House Appropriations worked with Committees of Jurisdiction and at a pace uncommonly intense, even for Appropriations. Please keep in mind that returning structural sustainability to Vermont’s finances is the most critical step we can take for Vermont’s future. Without financial stability, there is no ability to plan, implement vision, prioritize resources or make smart, long-term investments.
First, understanding the causes of the gap: As a former chair of House Appropriations recently wrote, “The shortfall going forward is a structural hole. It isn’t something that we’re going to solve with one-time savings or Band-aid decisions ... roughly $90 million or the lion’s share of that gap can be grouped into four areas: Medicaid, teachers and state employee salary and benefit issues, General Fund contribution to the Education Fund and school spending, and our use of one-time savings/non-sustainable funding sources.” Since the recession began, we’ve solved gaps with short-term solutions, waiting for revenues to return to former 5 percent growth rates. Like many states, we’re out of short-term fixes and finally coming to terms with a new normal.
Second, a $94 million gap became a $113 million gap just a few days after the governor’s budget presentation, requiring the House to cut $18.6 million out of the governor’s recommend. We did this while keeping an eye on the future to not exacerbate the problem.
The budget contains intent language (unusual for the budget) that lays out a multi-year plan to bring sustainability to our budgeting:
• Reduce the reliance on one-time funding.
• Bend the rate of spending growth.
• Institute a plan to review new programs for multi-year cost impacts.
• Move towards appropriating less than 100 percent of forecasted revenue to reduce the volatility of our progressive tax structure and reliance on federal funds.

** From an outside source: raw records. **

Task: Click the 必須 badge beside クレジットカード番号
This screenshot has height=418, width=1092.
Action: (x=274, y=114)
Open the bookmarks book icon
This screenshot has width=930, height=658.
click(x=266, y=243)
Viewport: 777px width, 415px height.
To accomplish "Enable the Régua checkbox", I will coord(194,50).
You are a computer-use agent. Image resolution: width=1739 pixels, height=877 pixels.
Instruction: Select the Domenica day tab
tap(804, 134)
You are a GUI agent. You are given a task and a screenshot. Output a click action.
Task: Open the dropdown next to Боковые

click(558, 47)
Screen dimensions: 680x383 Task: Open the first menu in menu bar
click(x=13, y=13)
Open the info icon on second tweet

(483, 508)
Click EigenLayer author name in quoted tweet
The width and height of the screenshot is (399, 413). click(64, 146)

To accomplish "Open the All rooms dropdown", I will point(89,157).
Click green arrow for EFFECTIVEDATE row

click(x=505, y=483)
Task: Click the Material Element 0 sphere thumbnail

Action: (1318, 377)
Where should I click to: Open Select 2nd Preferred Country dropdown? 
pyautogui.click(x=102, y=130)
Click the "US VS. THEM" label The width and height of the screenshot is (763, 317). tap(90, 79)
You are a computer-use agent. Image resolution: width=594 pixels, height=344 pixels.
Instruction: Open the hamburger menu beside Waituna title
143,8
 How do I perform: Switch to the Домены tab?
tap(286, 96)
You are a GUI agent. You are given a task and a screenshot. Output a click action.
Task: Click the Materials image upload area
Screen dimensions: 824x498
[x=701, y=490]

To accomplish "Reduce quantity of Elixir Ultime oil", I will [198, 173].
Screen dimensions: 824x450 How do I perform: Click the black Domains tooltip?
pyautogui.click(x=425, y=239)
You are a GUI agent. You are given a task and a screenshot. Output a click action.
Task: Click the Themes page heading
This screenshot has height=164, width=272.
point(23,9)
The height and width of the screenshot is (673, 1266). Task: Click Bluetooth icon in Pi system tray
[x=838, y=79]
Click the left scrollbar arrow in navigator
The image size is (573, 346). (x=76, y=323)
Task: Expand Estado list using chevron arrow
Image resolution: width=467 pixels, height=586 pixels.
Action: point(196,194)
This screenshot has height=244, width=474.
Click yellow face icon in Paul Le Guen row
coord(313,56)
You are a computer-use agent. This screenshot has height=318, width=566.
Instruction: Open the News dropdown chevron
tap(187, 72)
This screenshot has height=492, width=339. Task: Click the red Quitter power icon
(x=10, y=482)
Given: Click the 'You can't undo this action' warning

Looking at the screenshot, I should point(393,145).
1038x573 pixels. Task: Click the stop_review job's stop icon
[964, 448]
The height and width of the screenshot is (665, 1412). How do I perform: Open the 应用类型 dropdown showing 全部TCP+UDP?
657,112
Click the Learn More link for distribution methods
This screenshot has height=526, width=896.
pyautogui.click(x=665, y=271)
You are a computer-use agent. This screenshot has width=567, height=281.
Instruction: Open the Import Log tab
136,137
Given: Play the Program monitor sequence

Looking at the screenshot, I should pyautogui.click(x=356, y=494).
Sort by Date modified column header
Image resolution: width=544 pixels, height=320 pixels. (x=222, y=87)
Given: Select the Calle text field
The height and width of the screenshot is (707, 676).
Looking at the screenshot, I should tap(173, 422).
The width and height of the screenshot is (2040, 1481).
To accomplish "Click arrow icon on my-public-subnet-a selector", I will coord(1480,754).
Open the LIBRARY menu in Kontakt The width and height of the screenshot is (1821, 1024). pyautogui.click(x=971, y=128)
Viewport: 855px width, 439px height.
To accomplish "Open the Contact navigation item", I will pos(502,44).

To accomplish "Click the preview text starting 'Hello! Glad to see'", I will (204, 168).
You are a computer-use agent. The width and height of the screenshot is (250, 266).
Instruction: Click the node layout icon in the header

• Explore moving to a two-year budget, as the capital bill did a few years ago.
Third, the House balanced the FY 2016 budget in the following way:
Closing the gap with long term cuts = $52.8 million
Closing the gap with revenue = $35 million
Closing the gap with earnings = $1.7 million (renting corrections beds to feds)
Closing the gap with one-time funding = $23.8 million (spendable reserves, capital bill, etc.)
Total = $113.3 million
Some of the highlights include:
Funding the General Fund Transfer to the Education Fund at the statutory level. (the governor’s budget shorted the Education Fund transfer by $3 million).
Full funding the veteran’s home for FY16 to give a new working group time to create a plan to wean off General Fund supplements by 2018.
The Community High School of Vermont gets a 6 percent (rather than 50 percent) reduction, and commits to take on some of the work contracted out by Corrections to save $250,000 in the General Fund. Thanks for the excellent work of the Corrections/Institutions and Education committees and creating language that builds a path forward for their mission.
PSAPs (public safety answering points) are still funded through the fall and a work group formed to review and recommend changes or funding sources.
Judiciary cuts are restored — some on a one-time basis — in order for all judicial partners to find better cost saving ideas and makes them accountable to the newly broadened “Criminal Justice Oversight Committee” (formerly the Corrections Oversight Committee).
Windsor prison is to be closed by 2017, with a plan that includes moving no additional prisoners out of state by investing in housing and community supports.
Tourism and Marketing is largely funded at the governor’s recommend.